Voltages seem like they're relative, because the definition of a voltage is the integral of the electric field between two points. Charge isn't relative: an object is electrically either positive, negative, or neutral, without relation to any other object. Static charges are produced by triboelectricity, the greater affinity of some materials for electrons against other materials.

Not really relevant, if you have two objects both with an identical positive static charge, then they can't spark against each other. So for all intents and purposes, we're talking about relative things here. The only thing convenient about neutral is that it is easily reached by connecting to earth (optionally through a large resistor), so it's a convenient way to ensure zero relative voltage. If you leave the wrist strap out, OR if you fail to ground the PCB, there is a possibility of ESD damage. Which is exactly what the OP was saying (and to be fair, you said that eventually too).

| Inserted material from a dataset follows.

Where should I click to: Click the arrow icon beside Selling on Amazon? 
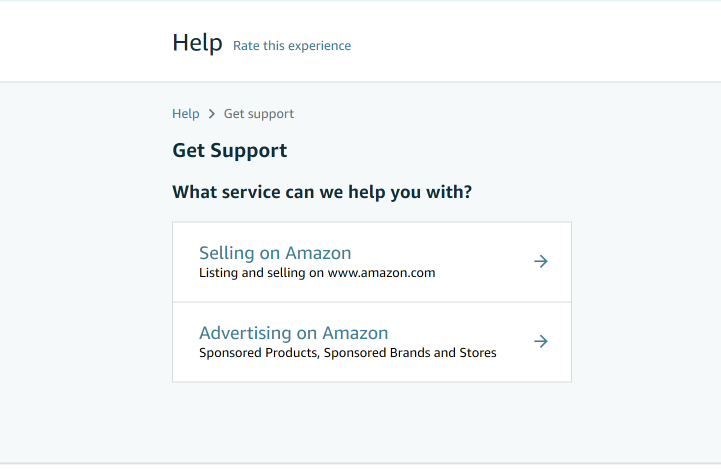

It seems like the 1 megaohm resistor would limit discharge between yourself and ground, but not necessarily between you and the PCB. If you knew that the PCB wasn't grounded, I'm guessing you would need to connect the PCB to ground via a large resistor for a while before handling it? Or is that what ESD mats effectively do?

Correct on all points :-+, the resistor in the wrist strap does not protect against ESD in any useful way (well, it reduces your effective capacitance, since it's only the self-capacitance of your body, not that of the entire earth, but since the self-capacitance of the PCB in question is likely much smaller, this is a negligible difference and certainly nothing you'd rely on).